Typescript: Improve MDN JSDoc wording - less wordy

Created on 5 Feb 2019  ·  4Comments  ·  Source: microsoft/TypeScript

Search Terms

MDN JSDoc

Suggestion

A recent boost to dom.generated.d.ts #29690 brought in tons of MDN docs, which is super-helpful.

However, MDN format is well fit for Jane Austen, if not Mervyn Peake. For though sophisticated and corteous, 'tis not entirely fit for short form that is IDE tooltips and completions.

Perhaps, a fair bit of creative massaging can cut the introductions to a minimum?

The first thing to remove are introductions, repeating the name of the symbol, its type and various pocket lint words like 'this' 'represents' and so on.


I would suggest scrolling through the JSDocs added in PR DOM update February 2019 #29690 and making a set of 20-30 regex-assisted context-aware string replacers.

Then run DOM update scripts again with those, after which scroll through the JSDocs and nitpick if anything still needs tweaking. Hopefully not!

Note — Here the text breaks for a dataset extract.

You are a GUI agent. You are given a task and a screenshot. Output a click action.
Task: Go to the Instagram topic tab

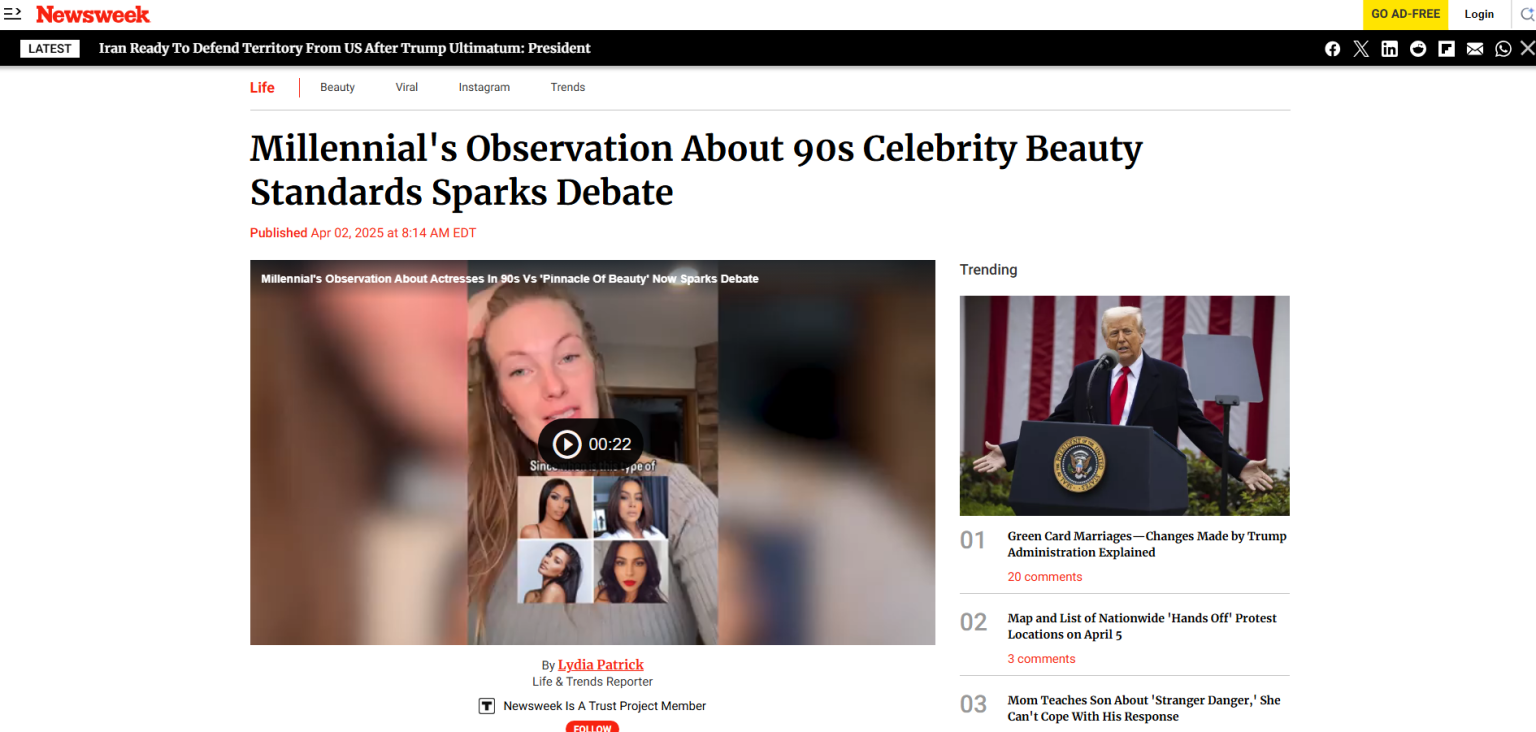[484, 88]
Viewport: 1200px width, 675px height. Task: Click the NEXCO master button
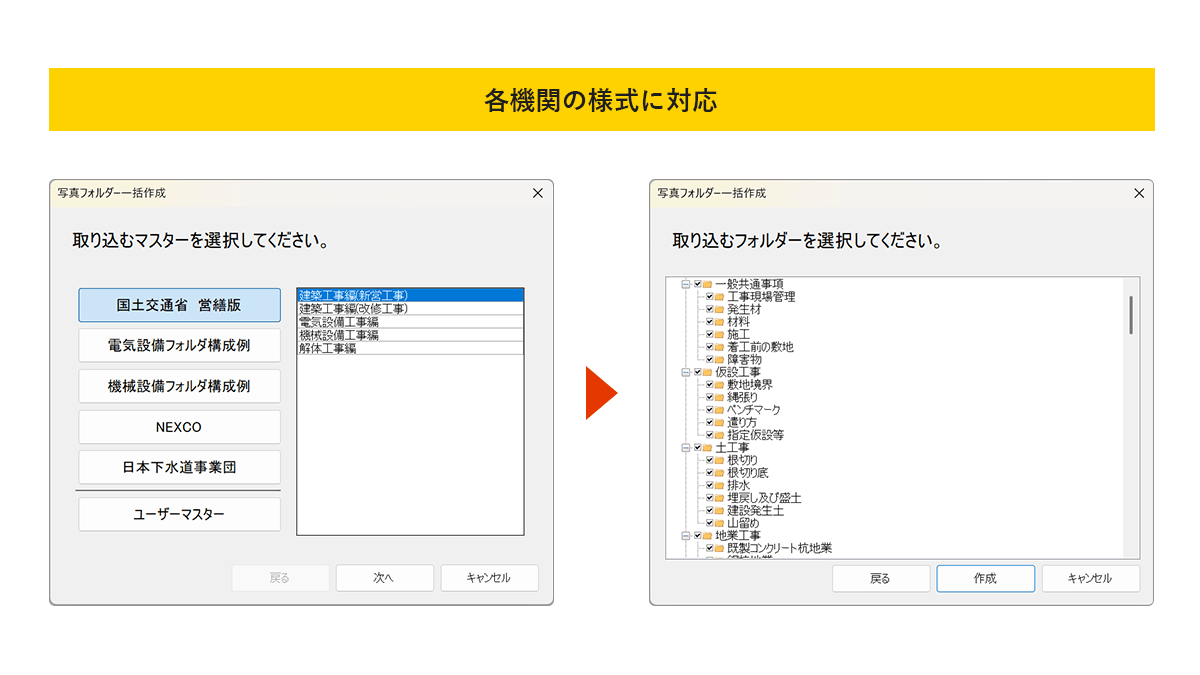[179, 427]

Next time DOM update is run, use those existing massaging string replacers, so the .d.ts stays lean and hungry.

Use Cases

IDE light-up features: tooltips, completions, signature tips.

Examples

/** The AudioTrack interface represents a single audio... more... wait... this text... is actually... what docs are for, not the intro at the start... why is it replaced... with ellipsis... ah I know, it's because that's how human perception works... it favours the start of the long paragraph... and of the HTML media elements, <audio> or <video>. .  */
interface AudioTrack {

Replace with:

/** A single audio track from one of the HTML media elements, <audio> or <video>.  */
interface AudioTrack {

Checklist

My suggestion meets these guidelines:

  • [x] This wouldn't be a breaking change in existing TypeScript/JavaScript code
  • [x] This wouldn't change the runtime behavior of existing JavaScript code
  • [x] This could be implemented without emitting different JS based on the types of the expressions
  • [x] This isn't a runtime feature (e.g. library functionality, non-ECMAScript syntax with JavaScript output, etc.)
  • [x] This feature would agree with the rest of TypeScript's Design Goals.
Experience Enhancement Suggestion

Most helpful comment

Hooray! Somebody else who has heard of Mervyn Peake!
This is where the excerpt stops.